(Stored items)

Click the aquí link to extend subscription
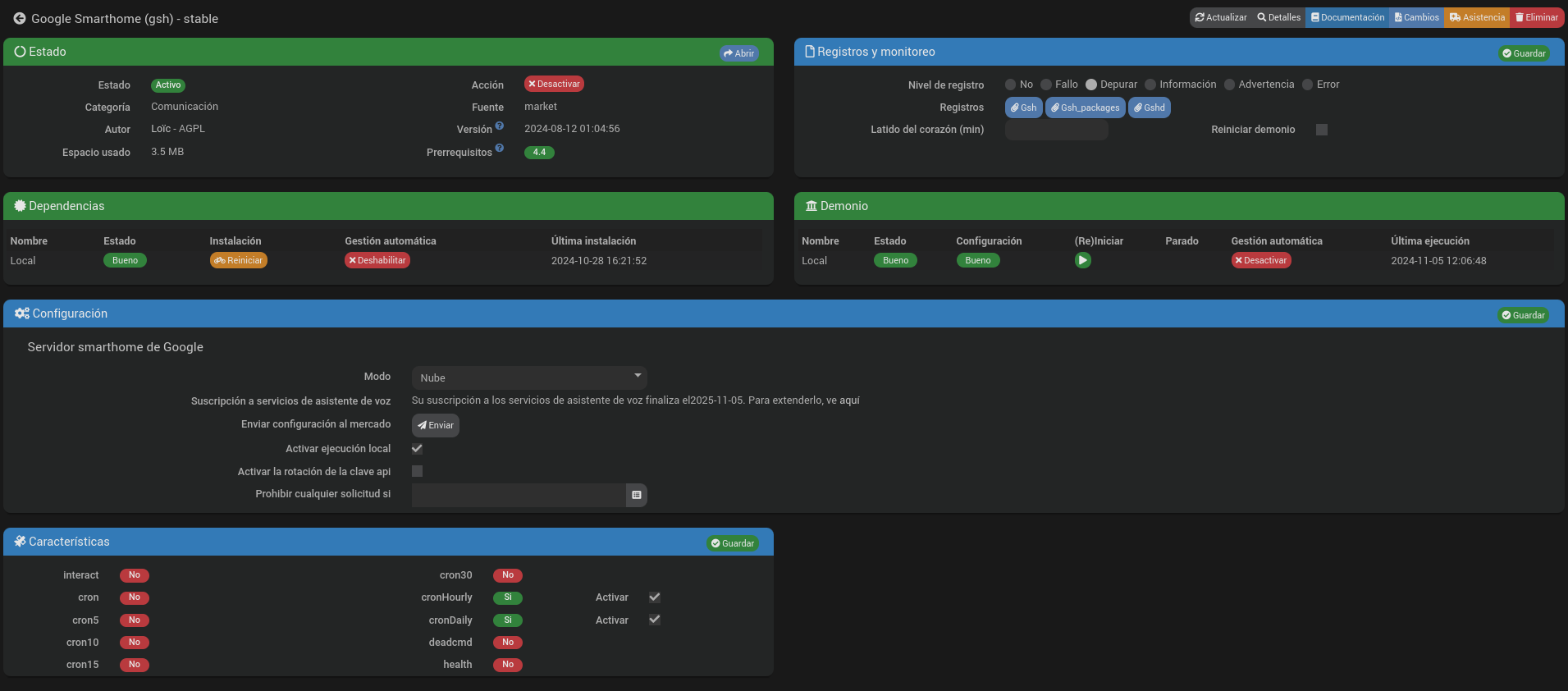[849, 400]
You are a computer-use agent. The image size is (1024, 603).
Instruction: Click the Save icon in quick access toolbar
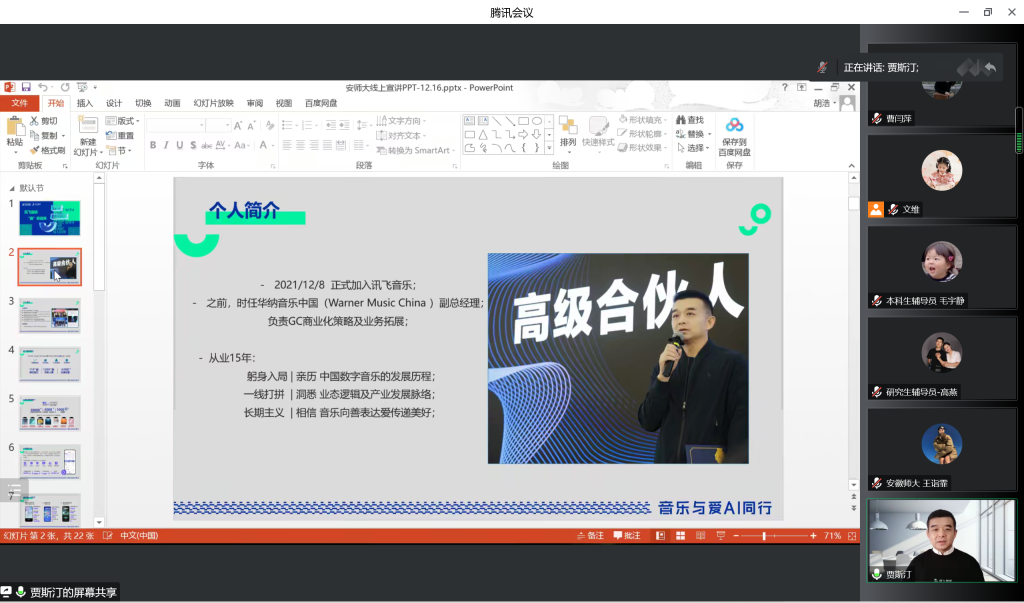coord(26,88)
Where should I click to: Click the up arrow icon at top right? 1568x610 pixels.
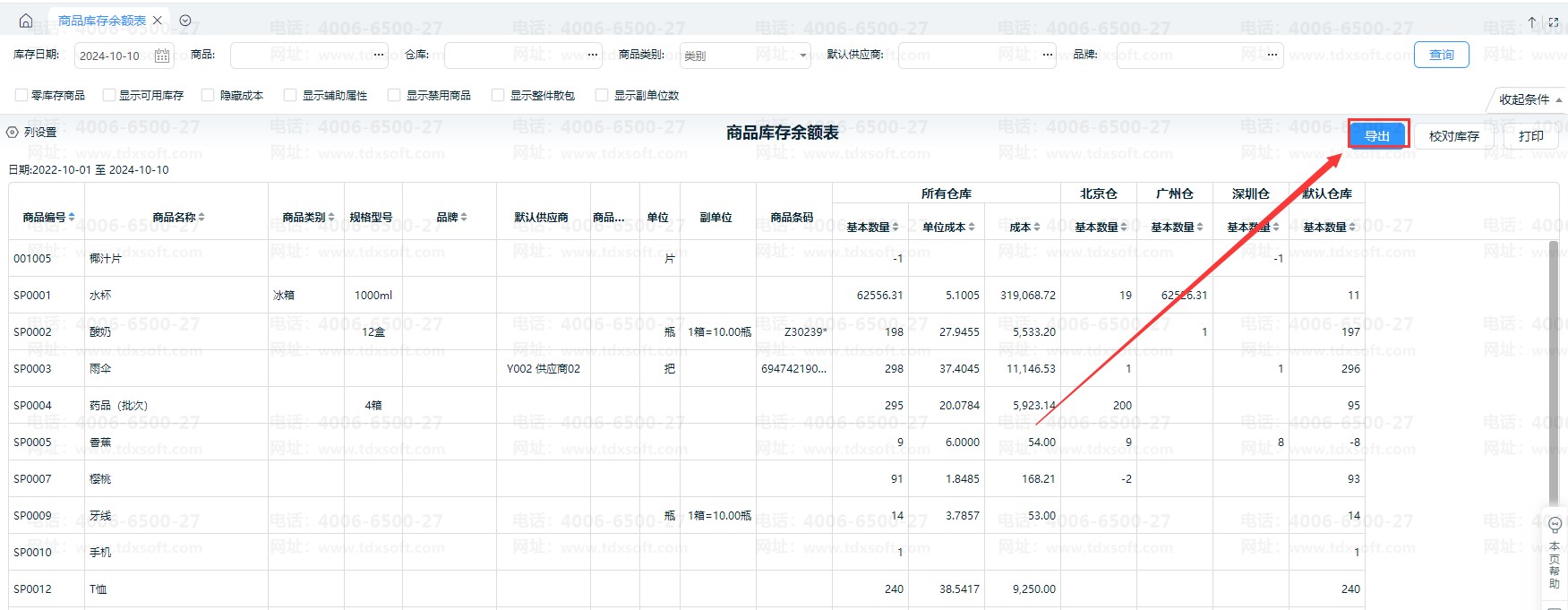pyautogui.click(x=1532, y=21)
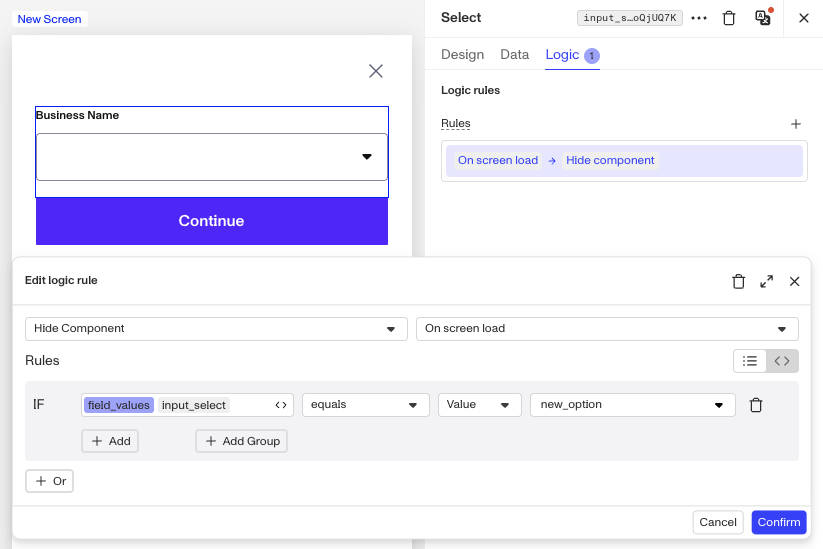Switch to the Data tab
823x549 pixels.
[514, 55]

▶ EXERCISE INSTRUCTIONS
The images are to be left out while the entries are written out exactly.

▶ TASK RESPONSE
Click the aquí link to extend subscription
[849, 400]
You are a computer-use agent. The image size is (1024, 603).
Instruction: Click the Save icon in quick access toolbar
coord(26,88)
Where should I click to: Click the up arrow icon at top right? 1568x610 pixels.
pyautogui.click(x=1532, y=21)
Switch to the Data tab
823x549 pixels.
[514, 55]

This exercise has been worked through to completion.